The hidden challenges of ageing
Evelyne says many of the problems older people face remain invisible from basic hygiene, for instance, can become a serious challenge when mobility declines.
Adult diapers can make caregiving easier, but they are expensive saying that a packet costs about Sh750 and may only last three or four days.
Because many families cannot afford them, some elderly people avoid eating or drinking enough to reduce bathroom visits.
“They are afraid of troubling others,” Evelyne said warning that it can lead to infections and serious health problems.
When she can, Evelyne buys diapers using contributions from friends and distributes them to families and also teaches caregivers how to clean, feed and support elderly people respectfully.

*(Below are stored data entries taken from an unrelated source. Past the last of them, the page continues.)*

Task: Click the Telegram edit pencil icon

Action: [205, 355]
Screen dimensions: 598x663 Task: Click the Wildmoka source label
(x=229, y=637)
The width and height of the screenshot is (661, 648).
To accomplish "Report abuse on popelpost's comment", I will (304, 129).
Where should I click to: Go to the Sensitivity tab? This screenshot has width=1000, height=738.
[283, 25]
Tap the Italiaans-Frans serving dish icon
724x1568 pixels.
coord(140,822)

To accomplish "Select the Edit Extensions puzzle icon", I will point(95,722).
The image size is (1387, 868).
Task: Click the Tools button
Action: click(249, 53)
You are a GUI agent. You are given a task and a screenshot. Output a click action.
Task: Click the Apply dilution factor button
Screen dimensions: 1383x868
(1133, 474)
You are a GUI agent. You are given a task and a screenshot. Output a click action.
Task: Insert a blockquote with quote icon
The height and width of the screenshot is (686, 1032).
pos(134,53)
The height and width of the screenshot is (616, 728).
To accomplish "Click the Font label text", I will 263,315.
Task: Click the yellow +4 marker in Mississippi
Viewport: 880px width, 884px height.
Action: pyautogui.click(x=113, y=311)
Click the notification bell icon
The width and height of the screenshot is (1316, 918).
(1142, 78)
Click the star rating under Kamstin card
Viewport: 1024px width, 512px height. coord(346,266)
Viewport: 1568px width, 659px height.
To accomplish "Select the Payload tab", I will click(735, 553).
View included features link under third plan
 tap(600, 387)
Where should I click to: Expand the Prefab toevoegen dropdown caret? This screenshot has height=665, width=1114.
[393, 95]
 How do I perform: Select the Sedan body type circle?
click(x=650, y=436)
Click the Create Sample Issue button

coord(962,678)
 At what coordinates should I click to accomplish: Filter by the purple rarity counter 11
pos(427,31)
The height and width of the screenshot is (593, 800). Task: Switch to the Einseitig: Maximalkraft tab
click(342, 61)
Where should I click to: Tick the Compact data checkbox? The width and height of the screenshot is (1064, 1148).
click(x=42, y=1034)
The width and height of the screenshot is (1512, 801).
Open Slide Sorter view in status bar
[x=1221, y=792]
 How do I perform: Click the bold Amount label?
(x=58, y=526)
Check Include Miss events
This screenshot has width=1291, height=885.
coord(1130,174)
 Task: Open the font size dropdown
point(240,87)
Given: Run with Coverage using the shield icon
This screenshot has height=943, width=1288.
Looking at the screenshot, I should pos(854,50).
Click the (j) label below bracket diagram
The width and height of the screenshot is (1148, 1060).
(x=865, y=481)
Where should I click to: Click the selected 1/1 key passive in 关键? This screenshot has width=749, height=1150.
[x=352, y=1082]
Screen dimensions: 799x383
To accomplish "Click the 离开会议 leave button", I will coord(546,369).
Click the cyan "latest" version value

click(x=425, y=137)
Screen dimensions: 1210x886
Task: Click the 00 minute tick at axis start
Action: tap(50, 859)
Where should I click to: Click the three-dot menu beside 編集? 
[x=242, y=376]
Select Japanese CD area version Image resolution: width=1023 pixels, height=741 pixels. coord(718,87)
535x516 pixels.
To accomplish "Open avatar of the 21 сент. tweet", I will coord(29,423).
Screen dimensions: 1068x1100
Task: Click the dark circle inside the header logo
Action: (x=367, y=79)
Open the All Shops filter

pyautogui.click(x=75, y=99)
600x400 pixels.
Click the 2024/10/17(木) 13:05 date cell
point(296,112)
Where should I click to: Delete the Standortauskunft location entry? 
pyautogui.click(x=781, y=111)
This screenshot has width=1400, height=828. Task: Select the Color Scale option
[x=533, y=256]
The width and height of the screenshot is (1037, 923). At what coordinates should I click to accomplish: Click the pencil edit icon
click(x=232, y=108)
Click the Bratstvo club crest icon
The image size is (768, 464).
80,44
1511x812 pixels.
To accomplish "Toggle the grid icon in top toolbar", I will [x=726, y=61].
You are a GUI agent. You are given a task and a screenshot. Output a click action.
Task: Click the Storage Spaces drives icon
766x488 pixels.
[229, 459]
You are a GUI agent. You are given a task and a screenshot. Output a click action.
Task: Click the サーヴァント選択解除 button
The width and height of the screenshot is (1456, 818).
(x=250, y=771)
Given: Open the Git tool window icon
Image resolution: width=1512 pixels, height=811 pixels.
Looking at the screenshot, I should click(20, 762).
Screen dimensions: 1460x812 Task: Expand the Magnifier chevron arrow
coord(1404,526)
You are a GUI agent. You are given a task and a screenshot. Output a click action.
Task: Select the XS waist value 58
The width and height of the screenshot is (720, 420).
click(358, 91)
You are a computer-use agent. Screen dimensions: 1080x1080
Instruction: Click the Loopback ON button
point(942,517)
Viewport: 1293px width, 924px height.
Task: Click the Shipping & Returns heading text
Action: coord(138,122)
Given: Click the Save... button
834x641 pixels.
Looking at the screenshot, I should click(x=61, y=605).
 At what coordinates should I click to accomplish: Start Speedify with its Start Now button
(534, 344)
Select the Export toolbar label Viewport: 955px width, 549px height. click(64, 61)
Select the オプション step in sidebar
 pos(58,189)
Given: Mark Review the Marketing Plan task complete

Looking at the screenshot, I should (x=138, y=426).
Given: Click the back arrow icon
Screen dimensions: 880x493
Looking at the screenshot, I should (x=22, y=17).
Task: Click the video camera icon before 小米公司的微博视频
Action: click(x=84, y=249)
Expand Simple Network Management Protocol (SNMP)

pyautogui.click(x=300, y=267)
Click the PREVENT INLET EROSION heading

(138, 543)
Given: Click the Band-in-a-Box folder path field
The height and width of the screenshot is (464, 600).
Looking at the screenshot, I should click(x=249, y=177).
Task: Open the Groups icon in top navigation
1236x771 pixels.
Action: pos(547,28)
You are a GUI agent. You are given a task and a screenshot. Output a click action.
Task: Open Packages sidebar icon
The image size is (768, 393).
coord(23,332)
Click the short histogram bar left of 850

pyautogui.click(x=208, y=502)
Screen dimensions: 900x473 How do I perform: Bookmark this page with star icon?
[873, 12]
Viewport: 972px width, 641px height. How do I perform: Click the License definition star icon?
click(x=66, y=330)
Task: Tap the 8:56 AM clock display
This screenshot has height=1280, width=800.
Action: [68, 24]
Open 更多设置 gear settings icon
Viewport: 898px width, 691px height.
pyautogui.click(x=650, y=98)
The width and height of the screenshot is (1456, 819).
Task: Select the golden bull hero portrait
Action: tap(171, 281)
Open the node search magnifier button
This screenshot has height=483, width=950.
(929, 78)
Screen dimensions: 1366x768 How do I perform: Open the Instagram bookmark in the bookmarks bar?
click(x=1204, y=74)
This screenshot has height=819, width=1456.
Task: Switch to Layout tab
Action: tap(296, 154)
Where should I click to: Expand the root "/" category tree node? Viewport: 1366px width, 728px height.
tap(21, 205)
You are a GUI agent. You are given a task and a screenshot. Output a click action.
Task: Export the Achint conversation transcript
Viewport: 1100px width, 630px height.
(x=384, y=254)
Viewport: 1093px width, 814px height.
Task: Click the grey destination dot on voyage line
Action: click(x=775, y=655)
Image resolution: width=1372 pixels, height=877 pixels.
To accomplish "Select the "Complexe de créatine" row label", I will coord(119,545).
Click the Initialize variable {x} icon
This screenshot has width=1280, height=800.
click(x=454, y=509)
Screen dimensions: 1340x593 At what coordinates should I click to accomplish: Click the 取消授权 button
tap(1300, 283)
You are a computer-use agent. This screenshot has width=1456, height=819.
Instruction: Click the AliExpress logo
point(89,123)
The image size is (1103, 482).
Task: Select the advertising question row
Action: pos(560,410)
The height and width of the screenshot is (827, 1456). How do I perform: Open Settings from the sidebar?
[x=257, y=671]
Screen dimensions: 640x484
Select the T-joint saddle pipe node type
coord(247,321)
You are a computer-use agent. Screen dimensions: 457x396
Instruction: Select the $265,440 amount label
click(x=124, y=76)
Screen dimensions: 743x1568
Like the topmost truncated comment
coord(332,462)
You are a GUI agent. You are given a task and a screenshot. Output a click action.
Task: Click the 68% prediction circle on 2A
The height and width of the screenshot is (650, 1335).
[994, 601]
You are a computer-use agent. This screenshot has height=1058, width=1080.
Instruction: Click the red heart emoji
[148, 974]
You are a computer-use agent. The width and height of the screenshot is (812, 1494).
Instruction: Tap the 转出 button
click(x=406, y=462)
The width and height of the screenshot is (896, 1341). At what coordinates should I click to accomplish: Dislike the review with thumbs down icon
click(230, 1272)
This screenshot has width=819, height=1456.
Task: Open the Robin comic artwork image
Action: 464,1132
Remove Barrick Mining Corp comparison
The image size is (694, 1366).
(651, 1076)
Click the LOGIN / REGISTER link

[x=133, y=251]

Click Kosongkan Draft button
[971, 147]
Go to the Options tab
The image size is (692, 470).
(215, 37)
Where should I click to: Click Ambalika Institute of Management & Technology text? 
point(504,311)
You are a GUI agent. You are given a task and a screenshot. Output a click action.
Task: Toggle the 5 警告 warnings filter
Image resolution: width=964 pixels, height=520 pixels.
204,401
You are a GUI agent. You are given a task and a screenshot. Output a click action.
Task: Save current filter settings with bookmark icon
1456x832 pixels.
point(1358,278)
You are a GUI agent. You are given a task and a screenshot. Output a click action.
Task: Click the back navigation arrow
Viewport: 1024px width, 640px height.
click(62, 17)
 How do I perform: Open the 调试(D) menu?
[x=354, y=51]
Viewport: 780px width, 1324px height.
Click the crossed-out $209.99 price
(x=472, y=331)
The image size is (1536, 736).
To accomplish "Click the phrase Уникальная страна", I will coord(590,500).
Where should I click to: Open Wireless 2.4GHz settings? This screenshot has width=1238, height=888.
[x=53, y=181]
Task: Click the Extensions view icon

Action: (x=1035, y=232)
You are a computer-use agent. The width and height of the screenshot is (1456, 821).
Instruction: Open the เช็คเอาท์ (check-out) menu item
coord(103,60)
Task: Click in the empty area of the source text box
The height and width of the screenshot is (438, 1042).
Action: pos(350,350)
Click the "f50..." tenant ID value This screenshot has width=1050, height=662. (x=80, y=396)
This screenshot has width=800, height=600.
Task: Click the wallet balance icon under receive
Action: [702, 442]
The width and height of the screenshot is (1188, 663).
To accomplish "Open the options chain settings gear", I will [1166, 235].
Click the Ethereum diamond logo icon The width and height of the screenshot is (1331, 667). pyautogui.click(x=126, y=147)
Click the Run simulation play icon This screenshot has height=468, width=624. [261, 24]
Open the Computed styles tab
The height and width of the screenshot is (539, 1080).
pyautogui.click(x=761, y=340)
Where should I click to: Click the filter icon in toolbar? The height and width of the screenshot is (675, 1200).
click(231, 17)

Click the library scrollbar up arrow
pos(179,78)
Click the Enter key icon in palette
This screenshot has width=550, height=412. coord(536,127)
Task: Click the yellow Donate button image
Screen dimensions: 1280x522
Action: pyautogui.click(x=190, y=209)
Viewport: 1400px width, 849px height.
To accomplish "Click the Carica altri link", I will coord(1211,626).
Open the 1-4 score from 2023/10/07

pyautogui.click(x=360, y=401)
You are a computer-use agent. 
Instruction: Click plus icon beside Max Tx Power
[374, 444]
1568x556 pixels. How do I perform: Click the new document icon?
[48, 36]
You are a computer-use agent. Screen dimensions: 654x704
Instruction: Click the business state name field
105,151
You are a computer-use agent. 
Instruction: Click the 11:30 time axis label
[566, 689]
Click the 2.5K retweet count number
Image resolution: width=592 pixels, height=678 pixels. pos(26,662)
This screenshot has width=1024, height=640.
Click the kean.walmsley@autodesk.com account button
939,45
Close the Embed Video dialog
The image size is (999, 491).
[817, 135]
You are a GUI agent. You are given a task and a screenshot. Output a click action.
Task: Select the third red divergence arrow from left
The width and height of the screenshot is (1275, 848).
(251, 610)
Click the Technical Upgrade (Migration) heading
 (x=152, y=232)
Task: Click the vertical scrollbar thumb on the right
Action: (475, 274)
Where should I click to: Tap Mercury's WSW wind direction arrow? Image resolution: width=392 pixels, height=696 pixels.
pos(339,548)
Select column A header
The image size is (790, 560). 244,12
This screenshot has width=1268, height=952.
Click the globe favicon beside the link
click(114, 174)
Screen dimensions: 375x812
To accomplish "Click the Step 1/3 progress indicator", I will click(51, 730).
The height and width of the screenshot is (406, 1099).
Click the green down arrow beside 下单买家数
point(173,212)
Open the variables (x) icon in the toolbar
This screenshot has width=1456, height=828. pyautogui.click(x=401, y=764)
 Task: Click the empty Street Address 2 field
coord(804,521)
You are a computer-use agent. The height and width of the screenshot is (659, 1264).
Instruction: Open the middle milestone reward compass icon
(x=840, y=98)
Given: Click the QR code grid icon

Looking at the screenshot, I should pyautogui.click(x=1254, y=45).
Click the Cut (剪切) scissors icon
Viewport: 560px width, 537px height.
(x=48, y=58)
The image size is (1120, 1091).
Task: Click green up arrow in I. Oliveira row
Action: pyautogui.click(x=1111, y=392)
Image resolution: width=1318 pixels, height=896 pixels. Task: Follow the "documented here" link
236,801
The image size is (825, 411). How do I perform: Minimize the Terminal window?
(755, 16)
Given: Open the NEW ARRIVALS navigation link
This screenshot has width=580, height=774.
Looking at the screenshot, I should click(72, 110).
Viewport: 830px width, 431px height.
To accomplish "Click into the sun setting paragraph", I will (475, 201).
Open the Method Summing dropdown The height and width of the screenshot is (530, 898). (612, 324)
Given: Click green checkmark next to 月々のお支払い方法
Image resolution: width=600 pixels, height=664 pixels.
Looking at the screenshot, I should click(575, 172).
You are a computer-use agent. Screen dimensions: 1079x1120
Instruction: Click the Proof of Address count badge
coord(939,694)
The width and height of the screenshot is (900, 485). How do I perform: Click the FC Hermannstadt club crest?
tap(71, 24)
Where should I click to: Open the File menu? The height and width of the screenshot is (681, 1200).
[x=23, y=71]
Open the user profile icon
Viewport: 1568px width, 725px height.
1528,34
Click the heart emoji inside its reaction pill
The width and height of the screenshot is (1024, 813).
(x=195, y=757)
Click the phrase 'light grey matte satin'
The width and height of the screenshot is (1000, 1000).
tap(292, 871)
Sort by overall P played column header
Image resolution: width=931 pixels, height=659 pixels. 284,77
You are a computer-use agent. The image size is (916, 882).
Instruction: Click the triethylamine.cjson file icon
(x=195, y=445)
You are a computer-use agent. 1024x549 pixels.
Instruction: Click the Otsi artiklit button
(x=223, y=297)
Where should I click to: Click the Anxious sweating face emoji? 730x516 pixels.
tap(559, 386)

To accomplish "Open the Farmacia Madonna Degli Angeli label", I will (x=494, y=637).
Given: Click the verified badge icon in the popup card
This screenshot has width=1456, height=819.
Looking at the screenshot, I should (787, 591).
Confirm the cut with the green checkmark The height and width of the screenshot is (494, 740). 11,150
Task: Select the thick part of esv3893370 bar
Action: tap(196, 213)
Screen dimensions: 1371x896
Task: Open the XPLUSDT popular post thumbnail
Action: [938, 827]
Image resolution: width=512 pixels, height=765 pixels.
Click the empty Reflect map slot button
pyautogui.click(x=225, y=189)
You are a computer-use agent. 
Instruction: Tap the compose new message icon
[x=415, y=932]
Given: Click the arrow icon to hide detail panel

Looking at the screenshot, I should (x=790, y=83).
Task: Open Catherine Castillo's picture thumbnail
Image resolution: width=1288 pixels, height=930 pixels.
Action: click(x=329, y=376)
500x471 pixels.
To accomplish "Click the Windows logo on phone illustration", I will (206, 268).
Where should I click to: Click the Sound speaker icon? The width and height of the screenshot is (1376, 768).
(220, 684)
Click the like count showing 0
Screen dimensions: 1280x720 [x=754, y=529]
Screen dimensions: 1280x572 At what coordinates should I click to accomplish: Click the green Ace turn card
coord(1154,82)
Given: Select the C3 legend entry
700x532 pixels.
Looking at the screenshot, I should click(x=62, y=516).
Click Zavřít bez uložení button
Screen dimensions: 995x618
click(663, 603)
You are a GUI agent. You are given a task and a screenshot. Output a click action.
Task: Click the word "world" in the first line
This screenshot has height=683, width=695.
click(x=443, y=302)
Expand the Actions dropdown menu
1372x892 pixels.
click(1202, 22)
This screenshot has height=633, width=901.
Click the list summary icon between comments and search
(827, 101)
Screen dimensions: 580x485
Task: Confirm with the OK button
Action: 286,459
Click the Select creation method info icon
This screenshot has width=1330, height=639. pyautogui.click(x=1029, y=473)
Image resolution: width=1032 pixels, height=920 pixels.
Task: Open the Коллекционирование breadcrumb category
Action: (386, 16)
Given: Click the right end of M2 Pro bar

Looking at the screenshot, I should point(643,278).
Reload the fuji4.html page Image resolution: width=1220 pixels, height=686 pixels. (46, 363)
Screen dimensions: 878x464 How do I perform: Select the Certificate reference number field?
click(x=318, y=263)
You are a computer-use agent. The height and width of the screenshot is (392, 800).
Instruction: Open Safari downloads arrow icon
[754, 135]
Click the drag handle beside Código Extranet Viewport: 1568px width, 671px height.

Sometimes that means cooking meals for them or helping with bathing. “I have even cooked food and washed some of them,” she said.
Working alone
Unlike large organisations with funding and staff, Evelyne works mostly alone, although the initiative is not a full-time job as she does it for free.
She takes casual work and works with an organisations supporting persons with disabilities in Trans Nzoia to earn a living.
Over the past three years, she estimates she has supported more than 30 elderly people, though some have since passed away.
“Sometimes I receive referrals, but I cannot help because I do not have enough money,” Evelyne said.
Despite the limitation, she continues because the need is so visible.
Her dream is to one day establish a home where elderly people can receive proper care in one place.
“I want a place where they can live with dignity,” she said.
A call for compassion
Both Mary and Evelyne believe caring for elderly people should not fall on a few individuals.
For Evelyne, International Women’s Day is also a moment to reflect on compassion and responsibility.
She believes younger women have a responsibility to look out for the elderly in their families and communities.
“These elders are the ones who gave birth to us and raised us. Now it is our turn to stand with them,” she urged.
Her work with elderly people and persons with disabilities, she says, is rooted in empathy and the belief that dignity should not disappear with age.
She hopes more people will step forward to support elderly people, whether through volunteering, donations or simply learning how to care for ageing relatives properly.
They say communities must recognise the value of older generations and ensure they live their final years with dignity.
Evelyne says awareness is key.
“Old age requires patience, understanding and love,” she said.
“Just the way awareness was raised for people with disabilities, we must do the same for the elderly.”
With proper care, she believes many elderly people could live far longer than they currently do.
“Living to 100 years is possible,” Evelyne said.